» **Task instructions**
Reproduce the listing below word for word, starting at its first line and ending at the line containing "click(590, 6)", with both of those lines included.

» **Information supplied**
____________

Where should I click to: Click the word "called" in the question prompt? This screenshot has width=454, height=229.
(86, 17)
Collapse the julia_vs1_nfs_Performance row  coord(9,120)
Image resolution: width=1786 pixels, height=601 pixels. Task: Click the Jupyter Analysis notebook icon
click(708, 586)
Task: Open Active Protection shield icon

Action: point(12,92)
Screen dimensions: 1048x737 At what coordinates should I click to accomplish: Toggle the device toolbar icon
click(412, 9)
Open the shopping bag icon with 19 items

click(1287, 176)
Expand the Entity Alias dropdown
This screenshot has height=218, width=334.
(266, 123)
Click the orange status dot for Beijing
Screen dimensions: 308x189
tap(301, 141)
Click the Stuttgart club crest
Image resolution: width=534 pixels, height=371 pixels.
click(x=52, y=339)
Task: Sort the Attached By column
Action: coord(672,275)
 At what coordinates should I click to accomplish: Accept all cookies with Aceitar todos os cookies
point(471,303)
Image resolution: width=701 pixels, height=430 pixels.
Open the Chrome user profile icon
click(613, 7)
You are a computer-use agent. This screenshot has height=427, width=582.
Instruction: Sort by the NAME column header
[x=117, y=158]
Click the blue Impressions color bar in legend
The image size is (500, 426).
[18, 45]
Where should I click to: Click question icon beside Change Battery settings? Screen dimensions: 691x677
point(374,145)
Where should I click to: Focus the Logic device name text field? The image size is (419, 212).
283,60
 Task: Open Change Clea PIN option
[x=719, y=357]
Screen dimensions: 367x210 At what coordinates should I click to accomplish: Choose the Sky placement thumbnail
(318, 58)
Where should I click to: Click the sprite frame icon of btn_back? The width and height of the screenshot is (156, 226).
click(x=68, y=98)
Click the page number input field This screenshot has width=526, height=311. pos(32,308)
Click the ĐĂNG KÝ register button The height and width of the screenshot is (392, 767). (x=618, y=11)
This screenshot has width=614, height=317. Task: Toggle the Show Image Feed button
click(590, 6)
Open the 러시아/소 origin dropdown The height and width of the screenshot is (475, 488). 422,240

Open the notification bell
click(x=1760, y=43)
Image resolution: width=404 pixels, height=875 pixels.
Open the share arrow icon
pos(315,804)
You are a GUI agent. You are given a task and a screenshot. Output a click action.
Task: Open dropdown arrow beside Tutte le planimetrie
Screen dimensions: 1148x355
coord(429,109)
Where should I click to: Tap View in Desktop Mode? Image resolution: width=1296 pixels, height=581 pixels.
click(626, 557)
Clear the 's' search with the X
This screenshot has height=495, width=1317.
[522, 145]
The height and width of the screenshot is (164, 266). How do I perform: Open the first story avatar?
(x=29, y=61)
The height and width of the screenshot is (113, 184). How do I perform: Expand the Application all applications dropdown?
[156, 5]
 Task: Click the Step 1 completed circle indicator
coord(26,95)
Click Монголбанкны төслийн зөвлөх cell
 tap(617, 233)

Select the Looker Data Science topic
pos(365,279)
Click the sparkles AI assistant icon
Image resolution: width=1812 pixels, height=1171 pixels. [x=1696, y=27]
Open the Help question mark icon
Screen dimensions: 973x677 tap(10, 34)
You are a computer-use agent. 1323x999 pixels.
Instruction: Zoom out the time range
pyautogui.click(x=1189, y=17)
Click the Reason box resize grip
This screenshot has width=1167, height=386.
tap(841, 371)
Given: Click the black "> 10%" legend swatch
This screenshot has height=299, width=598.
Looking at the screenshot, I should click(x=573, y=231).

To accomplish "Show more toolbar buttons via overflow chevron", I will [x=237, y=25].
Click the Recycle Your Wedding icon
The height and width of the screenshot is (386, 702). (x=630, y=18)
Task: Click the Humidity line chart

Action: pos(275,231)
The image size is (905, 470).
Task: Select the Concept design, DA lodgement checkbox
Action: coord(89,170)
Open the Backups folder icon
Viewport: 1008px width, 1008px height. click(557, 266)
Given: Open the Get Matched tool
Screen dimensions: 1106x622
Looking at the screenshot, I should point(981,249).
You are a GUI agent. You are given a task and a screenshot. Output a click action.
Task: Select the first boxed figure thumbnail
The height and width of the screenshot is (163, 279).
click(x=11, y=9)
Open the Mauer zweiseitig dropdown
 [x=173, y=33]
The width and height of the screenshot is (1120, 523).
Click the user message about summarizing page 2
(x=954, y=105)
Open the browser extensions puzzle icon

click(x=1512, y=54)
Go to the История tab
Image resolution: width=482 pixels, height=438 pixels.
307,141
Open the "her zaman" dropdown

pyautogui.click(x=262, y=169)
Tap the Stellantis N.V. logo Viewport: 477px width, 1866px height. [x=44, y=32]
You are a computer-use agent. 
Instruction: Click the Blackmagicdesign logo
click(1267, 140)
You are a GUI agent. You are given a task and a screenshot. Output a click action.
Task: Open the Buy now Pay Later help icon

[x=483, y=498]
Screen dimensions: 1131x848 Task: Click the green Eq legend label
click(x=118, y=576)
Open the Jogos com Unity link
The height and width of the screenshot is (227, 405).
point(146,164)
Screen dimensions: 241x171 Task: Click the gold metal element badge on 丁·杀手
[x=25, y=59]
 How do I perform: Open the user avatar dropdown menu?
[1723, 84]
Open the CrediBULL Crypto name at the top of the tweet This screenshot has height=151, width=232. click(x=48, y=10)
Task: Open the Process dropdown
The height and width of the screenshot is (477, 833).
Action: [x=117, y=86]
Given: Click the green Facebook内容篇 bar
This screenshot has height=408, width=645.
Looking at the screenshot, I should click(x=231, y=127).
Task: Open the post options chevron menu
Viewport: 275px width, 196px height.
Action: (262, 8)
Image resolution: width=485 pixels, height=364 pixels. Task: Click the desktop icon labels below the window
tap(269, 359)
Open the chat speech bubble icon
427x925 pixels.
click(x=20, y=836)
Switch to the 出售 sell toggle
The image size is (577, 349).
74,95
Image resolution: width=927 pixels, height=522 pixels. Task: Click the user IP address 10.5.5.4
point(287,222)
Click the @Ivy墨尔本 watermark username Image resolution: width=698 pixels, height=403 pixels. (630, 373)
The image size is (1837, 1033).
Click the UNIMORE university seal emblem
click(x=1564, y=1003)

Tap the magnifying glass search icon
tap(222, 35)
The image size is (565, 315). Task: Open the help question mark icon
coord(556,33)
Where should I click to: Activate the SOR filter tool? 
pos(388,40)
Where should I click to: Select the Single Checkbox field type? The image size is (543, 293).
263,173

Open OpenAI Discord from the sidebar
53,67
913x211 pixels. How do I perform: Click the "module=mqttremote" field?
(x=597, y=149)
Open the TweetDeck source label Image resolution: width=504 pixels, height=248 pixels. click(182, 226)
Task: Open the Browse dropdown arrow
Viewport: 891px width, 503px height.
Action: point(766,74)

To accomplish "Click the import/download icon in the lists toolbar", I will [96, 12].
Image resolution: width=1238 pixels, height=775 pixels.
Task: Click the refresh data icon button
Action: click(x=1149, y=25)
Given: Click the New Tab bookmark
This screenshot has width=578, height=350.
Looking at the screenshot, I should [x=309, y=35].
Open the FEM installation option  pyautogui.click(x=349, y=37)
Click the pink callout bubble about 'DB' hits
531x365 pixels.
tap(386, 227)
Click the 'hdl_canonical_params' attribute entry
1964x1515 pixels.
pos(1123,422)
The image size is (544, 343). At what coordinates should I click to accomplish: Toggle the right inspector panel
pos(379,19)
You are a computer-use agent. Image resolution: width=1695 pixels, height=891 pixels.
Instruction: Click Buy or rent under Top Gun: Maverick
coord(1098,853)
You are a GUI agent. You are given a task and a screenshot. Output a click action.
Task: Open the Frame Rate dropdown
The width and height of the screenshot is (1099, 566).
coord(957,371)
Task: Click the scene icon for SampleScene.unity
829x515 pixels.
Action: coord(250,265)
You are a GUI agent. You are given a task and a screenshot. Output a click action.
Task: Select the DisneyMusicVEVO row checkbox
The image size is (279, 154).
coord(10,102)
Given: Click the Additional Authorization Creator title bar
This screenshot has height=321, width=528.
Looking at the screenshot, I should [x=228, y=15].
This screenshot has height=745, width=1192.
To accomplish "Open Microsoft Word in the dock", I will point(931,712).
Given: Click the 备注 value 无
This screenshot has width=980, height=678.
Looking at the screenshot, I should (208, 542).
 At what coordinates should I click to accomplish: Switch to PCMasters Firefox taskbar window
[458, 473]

____________

» **Exercise solution**
Where should I click to: Click the word "called" in the question prompt? This screenshot has width=454, height=229.
(86, 17)
Collapse the julia_vs1_nfs_Performance row  coord(9,120)
Image resolution: width=1786 pixels, height=601 pixels. Task: Click the Jupyter Analysis notebook icon
click(708, 586)
Task: Open Active Protection shield icon

Action: point(12,92)
Screen dimensions: 1048x737 At what coordinates should I click to accomplish: Toggle the device toolbar icon
click(412, 9)
Open the shopping bag icon with 19 items

click(1287, 176)
Expand the Entity Alias dropdown
This screenshot has height=218, width=334.
(266, 123)
Click the orange status dot for Beijing
Screen dimensions: 308x189
tap(301, 141)
Click the Stuttgart club crest
Image resolution: width=534 pixels, height=371 pixels.
click(x=52, y=339)
Task: Sort the Attached By column
Action: coord(672,275)
 At what coordinates should I click to accomplish: Accept all cookies with Aceitar todos os cookies
point(471,303)
Image resolution: width=701 pixels, height=430 pixels.
Open the Chrome user profile icon
click(613, 7)
You are a computer-use agent. This screenshot has height=427, width=582.
Instruction: Sort by the NAME column header
[x=117, y=158]
Click the blue Impressions color bar in legend
The image size is (500, 426).
[18, 45]
Where should I click to: Click question icon beside Change Battery settings? Screen dimensions: 691x677
point(374,145)
Where should I click to: Focus the Logic device name text field? The image size is (419, 212).
283,60
 Task: Open Change Clea PIN option
[x=719, y=357]
Screen dimensions: 367x210 At what coordinates should I click to accomplish: Choose the Sky placement thumbnail
(318, 58)
Where should I click to: Click the sprite frame icon of btn_back? The width and height of the screenshot is (156, 226).
click(x=68, y=98)
Click the page number input field This screenshot has width=526, height=311. pos(32,308)
Click the ĐĂNG KÝ register button The height and width of the screenshot is (392, 767). (x=618, y=11)
This screenshot has width=614, height=317. Task: Toggle the Show Image Feed button
click(590, 6)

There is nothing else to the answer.